▶ **Yang Akan Dikerjakan**
**1)** Tentukan apakah tiap pernyataan berikut sesuai dengan kutipan pilihan, lalu jawab ya atau tidak disertai kutipan persis kata-kata penentunya. (a) Sahabat Nabi dalam kisah ini bernama Abu Juray bin Sulaim. (b) Ucapan "alaikassalam" disebut sebagai ucapan untuk orang yang masih hidup. (c) Orang-orang memberi tahu Abu Juray bahwa sosok istimewa itu adalah Rasulullah.
**2)** Salin kata demi kata bagian kutipan pilihan mulai dari "Oleh: KH Abdullah" sampai dengan dan termasuk "sosok istimewa itu.".

▶ **Kutipan Pilihan**
^^^^

Janganlah engkau mencaci seorang pun. Janganlah engkau menghina sebentuk kebajikan apapun. Bicaralah dengan sesama saudaramu dengan keadaan wajah yang cerah karena itu adalah kebaikan.
Oleh: KH Abdullah Gymnastiar
INILAH kisah perjalanan seorang sahabat Nabi yang berjuang menjadikan dirinya sebagai penebar salam. Nama sahabat ini Abu Juray bin Sulaim. Awalnya, dia merasa heran kala melihat orang-orang berbicara tentang banyak hal. Akan tetapi, selalu saja sumber perbincangannya berasal dari satu sosok yang istimewa. Abu Juray pun berusaha mencari tahu siapakah sosok istimewa itu.
“Siapa sosok orang itu?” tanya Abu Juray Kepada orang-orang.
“Dia Rasulullah,” jawab mereka.
“Alaikassalam wahai Rasulullah,” gumamnya.
“Hai, engkau jangan berkata ‘alaikassalam, tetapi katakanlah assalamu’alaikum. Sebab, ‘alaikassalam itu ucapan untuk orang yang mati,” jawab seseorang.
Setelah bertemu Rasulullah, Abu Juray pun bertanya, “Engkaukah Rasulullah?”
Beliau menjawab, “Aku adalah rasul utusan Allah, Dzat yang apabila dirimu terkena kesulitan, lalu engkau berdoa kepada-Nya, niscaya Dia akan melepaskan kesulitan itu dari dirimu. Jika engkau mengalami musim kering, lalu engkau meminta kepada-Nya, niscaya Dia akan menumbuhkannya tanaman itu untukmu. Jika engkau berada di tanah yang tidak bertuan atau padang gersang, lalu binatang tungganganmu hilang, lalu engkau memohon kepada-Nya, niscaya Dia akan mengembalikannya kepadamu …”

^^^^

Catatan data
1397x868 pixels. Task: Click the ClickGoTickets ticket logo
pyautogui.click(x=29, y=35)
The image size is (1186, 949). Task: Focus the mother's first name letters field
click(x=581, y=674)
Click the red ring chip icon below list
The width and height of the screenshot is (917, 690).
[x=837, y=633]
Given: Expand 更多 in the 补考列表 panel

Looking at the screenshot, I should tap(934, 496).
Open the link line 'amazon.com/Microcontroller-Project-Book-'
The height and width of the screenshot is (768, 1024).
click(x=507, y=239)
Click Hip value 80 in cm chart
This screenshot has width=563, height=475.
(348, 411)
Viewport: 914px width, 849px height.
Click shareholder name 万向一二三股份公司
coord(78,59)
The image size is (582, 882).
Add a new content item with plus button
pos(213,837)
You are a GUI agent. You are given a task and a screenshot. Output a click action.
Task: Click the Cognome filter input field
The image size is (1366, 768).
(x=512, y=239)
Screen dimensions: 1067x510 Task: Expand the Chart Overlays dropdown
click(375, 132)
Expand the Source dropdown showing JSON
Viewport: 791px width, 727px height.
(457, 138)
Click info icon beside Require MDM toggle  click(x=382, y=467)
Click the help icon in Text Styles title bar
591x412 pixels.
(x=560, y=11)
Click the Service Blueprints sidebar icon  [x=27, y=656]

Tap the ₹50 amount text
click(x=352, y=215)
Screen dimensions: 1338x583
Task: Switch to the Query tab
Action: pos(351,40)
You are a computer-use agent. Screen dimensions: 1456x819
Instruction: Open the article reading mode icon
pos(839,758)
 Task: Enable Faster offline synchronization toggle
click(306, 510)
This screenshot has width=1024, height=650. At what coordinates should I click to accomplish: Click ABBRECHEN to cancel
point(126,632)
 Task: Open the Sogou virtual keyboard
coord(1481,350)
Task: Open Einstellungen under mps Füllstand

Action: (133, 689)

^^^^

▶ **Kunci Jawaban**
**1)**
(a) Ya: "Nama sahabat ini Abu Juray bin Sulaim."
(b) Tidak: "‘alaikassalam itu ucapan untuk orang yang mati"
(c) Ya: "Dia Rasulullah," jawab mereka.

**2)**
Oleh: KH Abdullah Gymnastiar
INILAH kisah perjalanan seorang sahabat Nabi yang berjuang menjadikan dirinya sebagai penebar salam. Nama sahabat ini Abu Juray bin Sulaim. Awalnya, dia merasa heran kala melihat orang-orang berbicara tentang banyak hal. Akan tetapi, selalu saja sumber perbincangannya berasal dari satu sosok yang istimewa. Abu Juray pun berusaha mencari tahu siapakah sosok istimewa itu.